[Data records]
- - -

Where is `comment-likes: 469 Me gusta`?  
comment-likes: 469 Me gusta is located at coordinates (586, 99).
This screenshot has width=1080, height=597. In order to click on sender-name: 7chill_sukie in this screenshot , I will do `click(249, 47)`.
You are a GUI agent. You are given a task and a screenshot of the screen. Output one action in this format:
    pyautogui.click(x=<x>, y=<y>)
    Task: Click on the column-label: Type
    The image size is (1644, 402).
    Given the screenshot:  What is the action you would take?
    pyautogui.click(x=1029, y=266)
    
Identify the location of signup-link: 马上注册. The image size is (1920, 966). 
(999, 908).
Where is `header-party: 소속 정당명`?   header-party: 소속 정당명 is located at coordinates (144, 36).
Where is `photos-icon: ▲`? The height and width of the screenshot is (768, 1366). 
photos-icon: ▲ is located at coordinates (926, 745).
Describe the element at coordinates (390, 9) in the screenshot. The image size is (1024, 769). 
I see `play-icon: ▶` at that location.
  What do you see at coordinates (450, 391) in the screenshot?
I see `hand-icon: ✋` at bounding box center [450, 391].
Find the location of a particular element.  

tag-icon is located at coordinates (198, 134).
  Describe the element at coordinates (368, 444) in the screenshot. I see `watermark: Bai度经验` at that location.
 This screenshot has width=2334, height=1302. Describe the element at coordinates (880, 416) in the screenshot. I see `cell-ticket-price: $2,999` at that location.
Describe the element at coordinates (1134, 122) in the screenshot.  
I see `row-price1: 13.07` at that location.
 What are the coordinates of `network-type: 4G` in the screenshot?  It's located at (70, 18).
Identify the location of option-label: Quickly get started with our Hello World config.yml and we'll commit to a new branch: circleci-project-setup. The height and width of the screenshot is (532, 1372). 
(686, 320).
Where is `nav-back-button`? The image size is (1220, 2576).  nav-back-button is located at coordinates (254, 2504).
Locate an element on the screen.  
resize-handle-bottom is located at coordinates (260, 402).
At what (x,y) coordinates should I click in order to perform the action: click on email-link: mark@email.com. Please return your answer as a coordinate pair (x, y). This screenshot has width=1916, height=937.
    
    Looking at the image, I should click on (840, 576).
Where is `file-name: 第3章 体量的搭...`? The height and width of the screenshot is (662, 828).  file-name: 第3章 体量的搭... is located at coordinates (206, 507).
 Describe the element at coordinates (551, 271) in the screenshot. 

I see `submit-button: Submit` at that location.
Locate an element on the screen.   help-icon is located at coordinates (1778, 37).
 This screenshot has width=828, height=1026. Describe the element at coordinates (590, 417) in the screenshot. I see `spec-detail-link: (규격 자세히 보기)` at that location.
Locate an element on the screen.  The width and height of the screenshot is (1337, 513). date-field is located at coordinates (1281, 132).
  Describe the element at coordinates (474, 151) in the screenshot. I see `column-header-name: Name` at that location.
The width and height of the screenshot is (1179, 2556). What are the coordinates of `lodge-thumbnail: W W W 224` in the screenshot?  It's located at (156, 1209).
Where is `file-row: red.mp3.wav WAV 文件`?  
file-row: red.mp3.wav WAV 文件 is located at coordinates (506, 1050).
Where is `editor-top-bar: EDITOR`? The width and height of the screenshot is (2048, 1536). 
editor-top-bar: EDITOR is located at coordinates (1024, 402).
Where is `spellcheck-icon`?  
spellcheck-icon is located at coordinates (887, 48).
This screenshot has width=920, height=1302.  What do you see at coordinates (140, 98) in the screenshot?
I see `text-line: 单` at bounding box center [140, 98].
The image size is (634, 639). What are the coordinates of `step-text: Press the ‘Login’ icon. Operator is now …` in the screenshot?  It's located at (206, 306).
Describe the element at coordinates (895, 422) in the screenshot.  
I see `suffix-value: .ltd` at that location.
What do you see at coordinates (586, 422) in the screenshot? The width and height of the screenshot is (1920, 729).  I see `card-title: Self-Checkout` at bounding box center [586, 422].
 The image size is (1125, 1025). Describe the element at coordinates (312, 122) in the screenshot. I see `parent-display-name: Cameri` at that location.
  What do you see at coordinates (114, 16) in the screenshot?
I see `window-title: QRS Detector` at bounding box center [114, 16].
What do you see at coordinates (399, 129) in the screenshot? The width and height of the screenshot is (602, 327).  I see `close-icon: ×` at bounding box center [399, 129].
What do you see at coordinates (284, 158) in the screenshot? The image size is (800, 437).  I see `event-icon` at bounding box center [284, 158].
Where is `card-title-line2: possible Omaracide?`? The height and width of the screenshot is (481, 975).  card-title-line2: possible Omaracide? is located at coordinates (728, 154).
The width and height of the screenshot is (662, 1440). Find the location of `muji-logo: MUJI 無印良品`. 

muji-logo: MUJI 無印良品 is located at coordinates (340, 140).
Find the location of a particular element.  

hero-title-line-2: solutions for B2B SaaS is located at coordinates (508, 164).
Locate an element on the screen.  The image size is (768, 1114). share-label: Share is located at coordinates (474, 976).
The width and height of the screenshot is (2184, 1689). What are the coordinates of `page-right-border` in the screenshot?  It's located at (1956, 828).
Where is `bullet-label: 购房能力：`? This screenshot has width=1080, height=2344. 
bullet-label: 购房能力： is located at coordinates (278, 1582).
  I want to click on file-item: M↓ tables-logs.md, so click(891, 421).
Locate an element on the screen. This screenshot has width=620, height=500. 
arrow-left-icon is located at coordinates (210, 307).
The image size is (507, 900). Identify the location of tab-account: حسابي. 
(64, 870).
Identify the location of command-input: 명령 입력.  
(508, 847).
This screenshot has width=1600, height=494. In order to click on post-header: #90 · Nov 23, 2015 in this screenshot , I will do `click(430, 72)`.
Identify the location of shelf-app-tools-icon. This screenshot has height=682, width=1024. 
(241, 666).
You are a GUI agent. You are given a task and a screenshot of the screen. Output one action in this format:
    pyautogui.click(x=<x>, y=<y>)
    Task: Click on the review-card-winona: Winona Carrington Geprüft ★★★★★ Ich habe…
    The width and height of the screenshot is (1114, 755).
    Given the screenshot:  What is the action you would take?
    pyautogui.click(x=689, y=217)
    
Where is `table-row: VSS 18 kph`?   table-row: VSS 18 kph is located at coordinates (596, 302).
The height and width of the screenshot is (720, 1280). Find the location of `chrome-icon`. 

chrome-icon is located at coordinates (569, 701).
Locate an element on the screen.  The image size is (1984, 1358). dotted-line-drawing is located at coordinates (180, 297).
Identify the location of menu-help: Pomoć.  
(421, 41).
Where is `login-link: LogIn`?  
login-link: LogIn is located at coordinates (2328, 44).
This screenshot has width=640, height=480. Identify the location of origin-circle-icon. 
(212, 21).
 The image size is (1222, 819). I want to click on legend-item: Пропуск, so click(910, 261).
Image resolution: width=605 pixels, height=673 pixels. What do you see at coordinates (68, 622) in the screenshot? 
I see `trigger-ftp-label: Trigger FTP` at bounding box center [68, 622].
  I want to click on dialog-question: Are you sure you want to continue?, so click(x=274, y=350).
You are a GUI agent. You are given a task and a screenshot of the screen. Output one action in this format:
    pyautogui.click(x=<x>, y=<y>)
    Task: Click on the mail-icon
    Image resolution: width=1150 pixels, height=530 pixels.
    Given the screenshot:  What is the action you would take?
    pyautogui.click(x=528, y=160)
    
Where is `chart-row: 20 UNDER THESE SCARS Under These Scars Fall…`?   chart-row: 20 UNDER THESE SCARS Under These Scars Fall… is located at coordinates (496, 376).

- - -

■ What you will do ■
Write out the data above word for word, starting at the line that contains "Image resolution: width=605" and continuing through the last line of the data.

■ Your response ■
Image resolution: width=605 pixels, height=673 pixels. What do you see at coordinates (68, 622) in the screenshot? 
I see `trigger-ftp-label: Trigger FTP` at bounding box center [68, 622].
  I want to click on dialog-question: Are you sure you want to continue?, so click(x=274, y=350).
You are a GUI agent. You are given a task and a screenshot of the screen. Output one action in this format:
    pyautogui.click(x=<x>, y=<y>)
    Task: Click on the mail-icon
    Image resolution: width=1150 pixels, height=530 pixels.
    Given the screenshot:  What is the action you would take?
    pyautogui.click(x=528, y=160)
    
Where is `chart-row: 20 UNDER THESE SCARS Under These Scars Fall…`?   chart-row: 20 UNDER THESE SCARS Under These Scars Fall… is located at coordinates (496, 376).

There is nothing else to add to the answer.